Templo de las Carmelitas

  • 19:00 Misa
  • 19:30 Adoración al Santísimo

Primera lectura

Lectura del libro del Eclesiastés (3,1-11):

Todo tiene su tiempo y sazón, todas las tareas bajo el sol: tiempo de nacer, tiempo de morir;

tiempo de plantar, tiempo de arrancar; tiempo de matar, tiempo de sanar; tiempo de derruir, tiempo de construir; tiempo de llorar, tiempo de reír; tiempo de hacer duelo, tiempo de bailar; tiempo de arrojar piedras, tiempo de recoger piedras; tiempo de abrazar, tiempo de desprenderse; tiempo de buscar, tiempo de perder; tiempo de guardar, tiempo de desechar; tiempo de rasgar, tiempo de coser; tiempo de callar, tiempo de hablar; tiempo de amar, tiempo de odiar; tiempo de guerra, tiempo de paz. ¿Qué saca el obrero de sus fatigas? Observé todas las tareas que Dios encomendó a los hombres para afligirlos: todo lo hizo hermoso en su sazón y dio al hombre el mundo para que pensara; pero el hombre no abarca las obras que hizo Dios desde el principio hasta el fin.

Palabra de Dios

Salmo

Sal 143,1a.2abc.3-4

R/. Bendito el Señor, mi Roca

Bendito el Señor, mi Roca,
mi bienhechor, mi alcázar,
baluarte donde me pongo a salvo,
mi escudo y mi refugio. R/.

Señor, ¿qué es el hombre para que te fijes en él?;
¿qué los hijos de Adán para que pienses en ellos?
El hombre es igual que un soplo;
sus días, una sombra que pasa. R/.

Evangelio

Lectura del santo evangelio según san Lucas (9,18-22):

Una vez que Jesús estaba orando solo, en presencia de sus discípulos, les preguntó: «¿Quién dice la gente que soy yo?»
Ellos contestaron: «Unos que Juan el Bautista, otros que Elías, otros dicen que ha vuelto a la vida uno de los antiguos profetas.»
Él les preguntó: «Y vosotros, ¿quién decís que soy yo?»
Pedro tomó la palabra y dijo: «El Mesías de Dios.»
Él les prohibió terminantemente decírselo a nadie. Y añadió: «El Hijo del hombre tiene que padecer mucho, ser desechado por los ancianos, sumos sacerdotes y escribas, ser ejecutado y resucitar al tercer día.»

Palabra del Señor

Comentario

De Ciudad Redonda

CR

Queridos hermanos:

“Y vosotros, ¿quién decís que soy yo?”.  Han pasado siglos, y sigue resonando esta pregunta de Jesús. Nosotros nos apresuramos a responder con el Credo del catecismo; con las fórmulas acuñadas en los concilios: “Nacido del Padre, antes de todos los siglos”, “Engendrado, no creado, de la misma naturaleza que el Padre”, “Bajó del cielo, se encarnó, padeció, fue sepultado y resucitó”, “ Vendrá para juzgar a vivos y muertos”.  Son fórmulas exactas, recitadas con fe en la Iglesia, a través de tantas generaciones, dignas de nuestro estudio y amor. También corremos el riesgo de la rutina, casi infantil, al decirlas en la liturgia. Y nosotros sabemos que el objeto de nuestra fe es él, Jesucristo; no, unas verdades abstractas sobre él.
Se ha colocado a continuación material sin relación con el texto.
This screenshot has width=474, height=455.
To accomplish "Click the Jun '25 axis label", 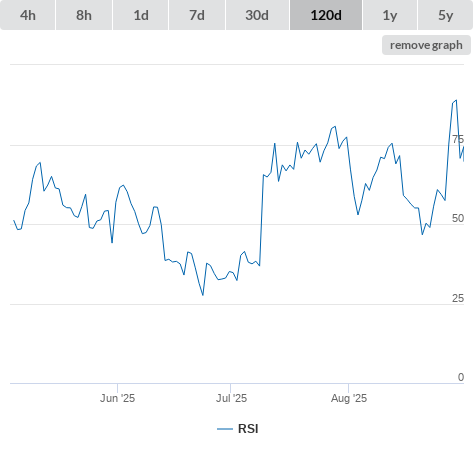I will [x=117, y=398].
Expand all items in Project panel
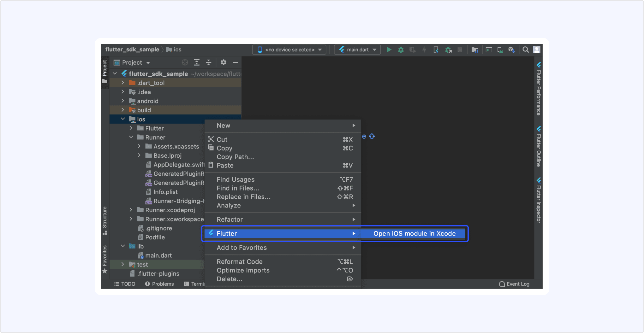This screenshot has width=644, height=333. pos(197,62)
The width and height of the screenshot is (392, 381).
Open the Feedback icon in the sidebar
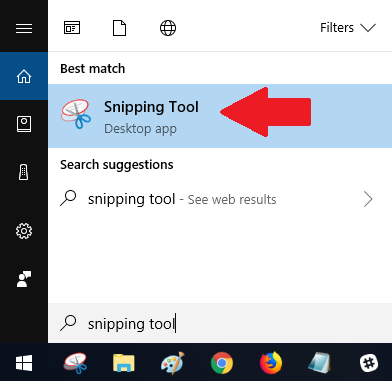tap(24, 279)
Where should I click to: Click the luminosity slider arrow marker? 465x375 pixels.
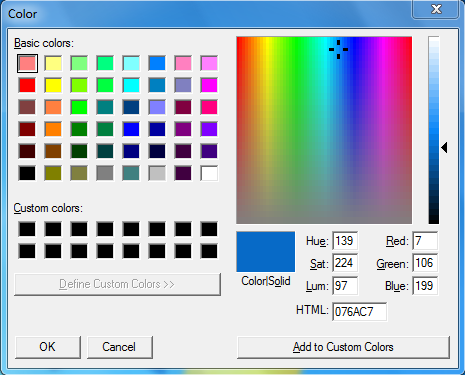pos(444,147)
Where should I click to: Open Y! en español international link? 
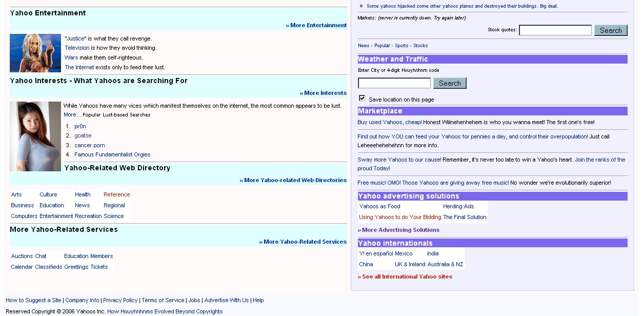(x=376, y=253)
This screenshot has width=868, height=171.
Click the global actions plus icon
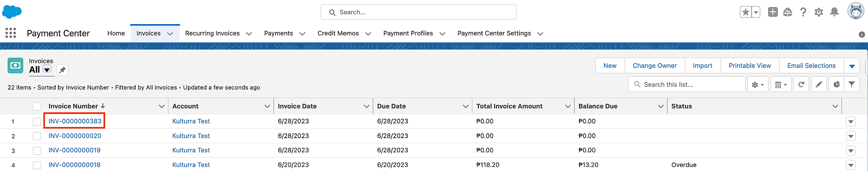[x=773, y=12]
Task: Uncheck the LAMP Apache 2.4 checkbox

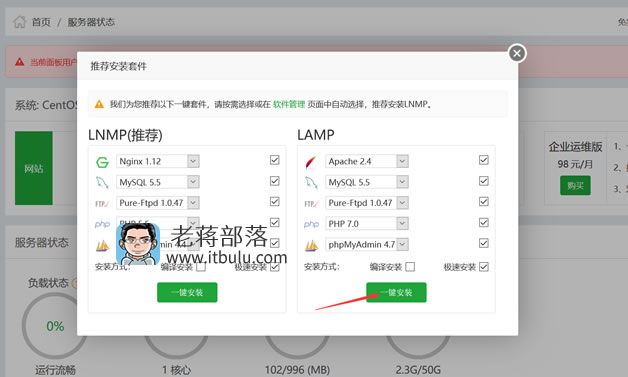Action: click(x=483, y=160)
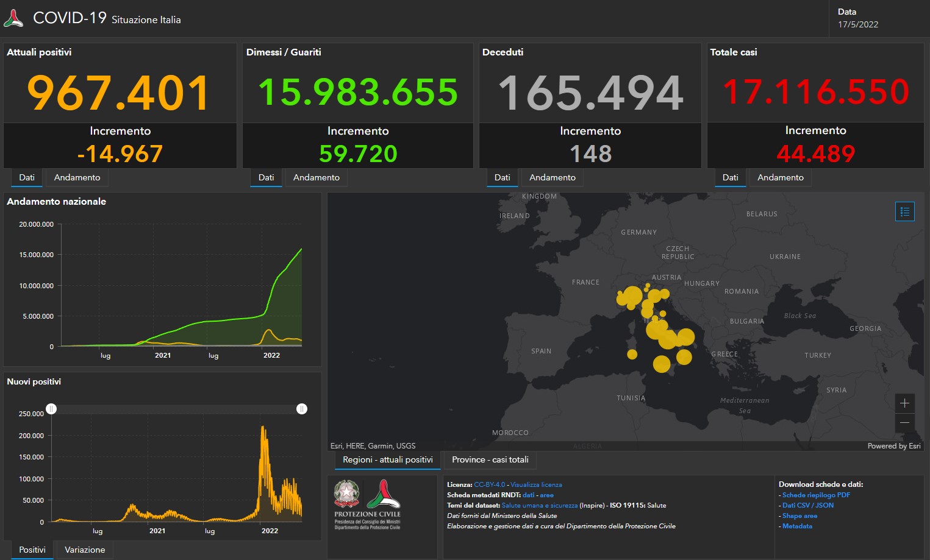
Task: Open the Andamento tab under Dimessi / Guariti
Action: (316, 177)
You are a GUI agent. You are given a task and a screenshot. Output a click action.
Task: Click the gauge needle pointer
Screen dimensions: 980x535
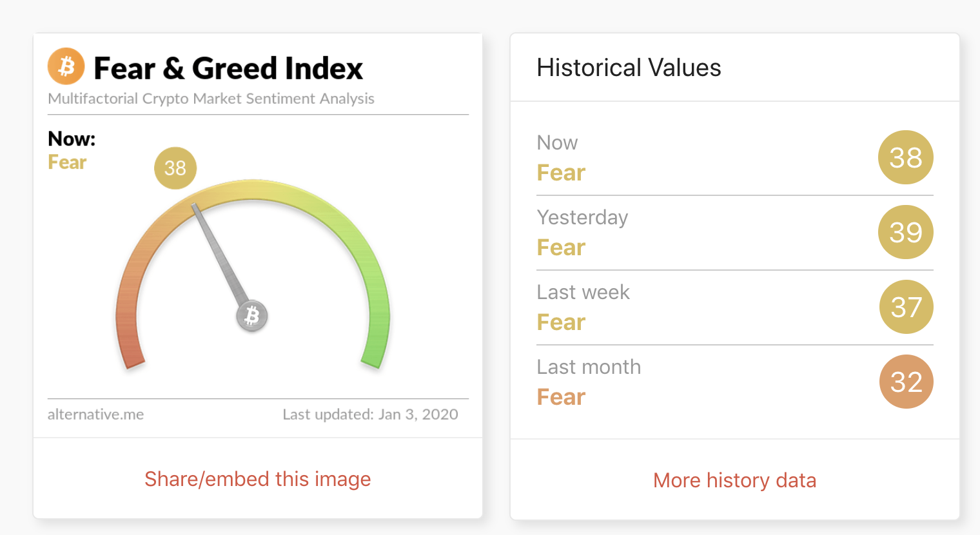click(220, 255)
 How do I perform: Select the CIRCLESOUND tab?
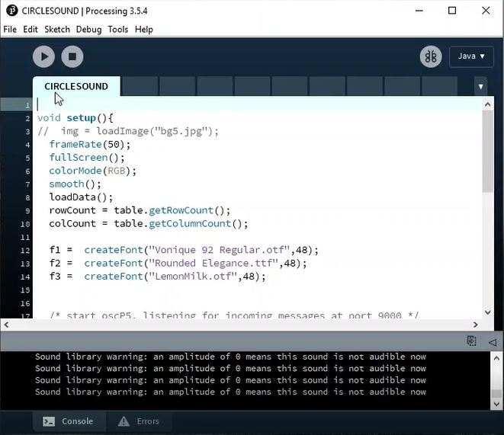[x=76, y=86]
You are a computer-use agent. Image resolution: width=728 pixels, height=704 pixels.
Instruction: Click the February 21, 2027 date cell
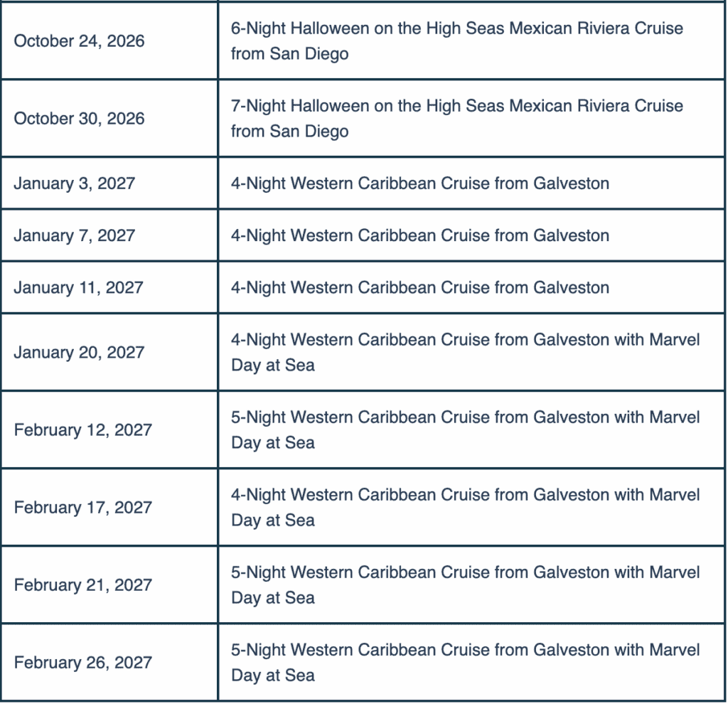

Saber bien quién es Jesús, para tener fe y confianza en él, es tan importante que Jesús lo sitúa en un momento de oración. En la oración, no caben las ideologías que afloran en las reflexiones y discusiones de los hombres. Es que solo la fe tiene la respuesta sobre la identidad de Jesús. La visión clara es: “El Mesías de Dios”. No un Mesías político y triunfador. En el Antiguo Testamento, el Mesías es Rey, libertador del pueblo en toda opresión. Pero el Mesías Jesús va asociado a su pasión y muerte, a su fracaso de varón de dolores. Este es el verdadero contenido de su mesianismo. Con razón, no les cabía en la cabeza. Por eso, Jesús les prohíbe a los suyos que lo digan a nadie. Este evangelio establece el siguiente recorrido, en cuanto a la identidad de Jesús: La gente lo llama profeta, los apóstoles lo confiesan Mesías de Dios y Jesús se autoproclama Hijo del Hombre. Ya está la respuesta redonda.

Este Mesías no quería títulos o poderes mundanos.  Y los discípulos no lo entendieron. Querían apartarle del camino de la pasión; más bien, pretendían los primeros puestos y estaban lejos de quedarse los últimos y servidores. Hoy, todavía hay entre los seguidores de Jesús mucho lastre de ambiciones de poder, del carrerismo denunciado por los tres últimos Papas, de escalar dignidades, de acaparar títulos, tan lejos del que se humilló hasta la muerte. ¿Qué hacer? Mirar a Jesús, y confesar nuestra fe. Recordamos un ejemplo: “Jesucristo es el Mesías, el Hijo de Dios vivo. Es el Maestro y Redentor de los hombres. Él nos conoce y nos ama, compañero y amigo de nuestra vida, hombre de dolor y de esperanza. Yo nunca me cansaría de hablar de él; él es la luz, la verdad, más aún, el camino, la verdad y la vida. Fue pequeño, pobre, humillado, ejemplo, nuestro consuelo, nuestro hermano. Instituyó el nuevo Reino en el que  los pobres son bienaventurados, en el que todos son hermanos. A vosotros, cristianos, os repito su nombre: Cristo Jesús es el mediador entre el cielo y la tierra, es el Hijo de María. ¡Jesucristo! Recordadlo. Nuestro anhelo es que su nombre resuene hasta los confines de la tierra por los siglos de los siglos” (Pablo VI).

San Carlos de Sezze

De Aciprensa

Este humilde hermano franciscano escribió por orden expresa de sus superiores los recuerdos de hechos especiales que le sucedieron en su vida. Son los siguientes. Nació en 1620 en el pueblo italiano de Sezze.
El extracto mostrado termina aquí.